The cost of capital is also an opportunity cost. Capital is usually
acquired through loans and sale of ownership. The cost of debt is the
interest paid on the debt. Remember that every choice has an opportunity
cost and an opportunity benefit.
Businesses are no exception to this rule. Like individuals, businesses
have to make decisions based on costs and benefits.
3. Break-Even Point
In economics and business, specifically cost accounting, the break-
even point (BEP) is the point at which cost or expenses and revenue are
equal: there is no net loss or gain, and one has "broken even." A profit or a
loss has not been made, although opportunity costs have been "paid" and
capital has received the risk-adjusted, expected return. In other words, it´s
the point in which the total revenue of a business exceed its total costs, and
the business begins to create wealth instead of consuming it. It is shown
graphically as the point where the total revenue and total cost curves meet.

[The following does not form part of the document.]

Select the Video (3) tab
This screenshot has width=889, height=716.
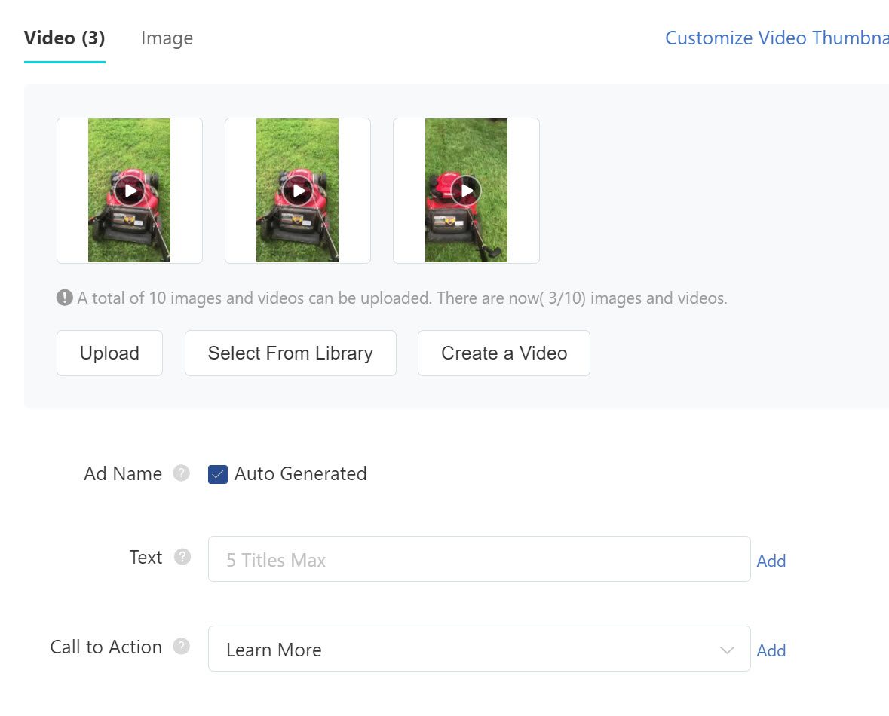click(64, 38)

In the linear case the break-even point is equal to the fixed costs divided
by the contribution margin per unit.
The break-even point is achieved when the generated profits match the
total costs accumulated till the date of profit generation. Establishing the
break-even point helps businesses in setting plans for the levels of
production which it needs to maintain be profitable.
4. Forms of Market and Price Determination
In general, the word ‘market’ refers to a place or an area where buyers
and sellers generally meet so as to buy and sell a particular commodity. In
Economics, we make use of the term ‘market’ in a different sense. It refers to
a particular commodity that is sold and purchased rather than a place or an
area. For example, cotton market, tea market etc. Any effective arrangement
for bringing buyers and sellers into contact with one another is defined as a
market in economics. The essentials of a market are the following:
1. Market does not confine to a particular place but the whole area
wherein buyers and sellers of a are spread over.